Quattro i fattori di debolezza dell'economia sannita Economia

A dispetto dell’estate incombente, “Luci d’inverno” potrebbe essere, con una citazione cinematografica, il titolo per l’incerto stato di salute dell’economia sannita: il profilo tracciato nell’Osservatorio economico della provincia di Benevento, pubblicazione a cura della Camera di Commercio di Benevento in collaborazione con l’Istituto Tagliacarne, è quello di una provincia che fatica a uscire dal cono d’ombra della crisi. Lo tsunami della recessione, che ha scosso tra il 2009 e il 2010 l’economia globale, è solo il “filo di paglia che fa scoppiare il cammello”. A monte ci sono infatti debolezze strutturali che compromettono la capacità di reazione del sistema economico sannita. Un tallone di Achille che, per gli autori della ricerca, poggia su quattro fattori di debolezza.

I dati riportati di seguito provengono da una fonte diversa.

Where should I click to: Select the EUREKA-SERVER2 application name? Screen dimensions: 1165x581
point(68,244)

1)La dipendenza dai consumi delle famiglie locali.

Per la maggior parte delle imprese sannite non esistono mercati di sbocco al di fuori di quelli locali: una configurazione del mercato forse adatta per l’epoca medievale, non certo per un’economia globalizzata come quella attuale. Tanto più che i consumi sono modesti, solo 11mila euro all’anno (mille in meno rispetto alla media del Mezzogiorno, 4mila in meno nel confronto con la media nazionale) e i conti in rosso sempre più diffusi, per sostenere lo stesso tenore di vita seppure con redditi più bassi.

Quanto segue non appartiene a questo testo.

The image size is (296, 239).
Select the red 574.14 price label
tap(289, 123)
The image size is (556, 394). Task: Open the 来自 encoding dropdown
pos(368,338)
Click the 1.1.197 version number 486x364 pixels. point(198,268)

2)La scarsa capacità di investimento delle imprese.

Nel complesso il tessuto produttivo mostra un livello di produttività modesto, determinato sicuramente anche da fattori contingenti, ma soprattutto dalla scarsa propensione agli investimenti. Le cause, secondo i ricercatori, vanno ricercate nella struttura produttiva (eccessiva concentrazione di piccole imprese, specie nell’agricoltura, dove la dimensione media non supera l’ettaro) e nelle difficoltà di accesso al credito, a causa dell’alto rischio di insolvenza.

3)I risvolti sociali.

Alle debolezze economiche fanno da contrappunto le fragilità sociali. La precarietà dell’assetto produttivo o si ripercuote in primo luogo sul mercato del lavoro, che mostra un alto tasso di irregolarità: su 100 lavoratori, 12 non hanno un contratto in regola, un dato che fa di Benevento la 33° provincia in Italia con la più ampia fascia di sommerso. Il fenomeno del lavoro “in nero”, si legge nella ricerca, è peraltro in continuo aumento, poiché la dinamica del costo del lavoro tende a superare quella della produttività.

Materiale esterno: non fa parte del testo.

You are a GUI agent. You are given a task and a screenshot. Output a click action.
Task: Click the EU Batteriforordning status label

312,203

4)La struttura demografica.

Un problema specifico della provincia sannita dal punto di vista demografico è il peso rilevante degli “inattivi”, giovani di età inferiore a quella dell’obbligo scolastico ma soprattutto anziani, che gravano sul bilancio familiare. In particolare, il Sannio è costretto a fare i conti con un indice di vecchiaia da Matusalemme, superiore di oltre 50 punti percentuali alla media regionale (146,3 contro 96,5).

Conclusioni.

Difficile, alla luce di queste debolezze strutturali, agganciarsi al treno (lento) della ripresa. Nel 2010 il Prodotto Interno Lordo provinciale ha segnato un riduzione dell’1,1% rispetto al 2009, ma se si considera il biennio 2009-2010 il dato è ben più pesante (-5,7%). Calano, inevitabilmente, anche gli occupati (-6,4%, il triplo del dato nazionale), ma soprattutto aumentano i disoccupati (9,7%) e diminuiscono le forze lavoro (-5%): un certo numero di disoccupati ha così rinunciato alla ricerca attiva di un posto di lavoro. In controtendenza rispetto a un quadro complessivamente negativo la performance del commercio estero (+ 35%), che supera di 18 punti percentuali la crescita media regionale e di 20 quella nazionale. Tuttavia, in termini assoluti, l’economia beneventana fatica ad “aggredire” i mercati esteri, nella misura in cui le sue esportazioni rappresentano solo l’1,1% del totale regionale. Nondimeno, il buon andamento dell’export accende i riflettori su alcuni comparti di eccellenza su cui potrebbe innestarsi la ripresa, come il settore delle componenti informatiche e quello delle telecomunicazioni, che insieme hanno incrementato le vendite sull’estero del 449%.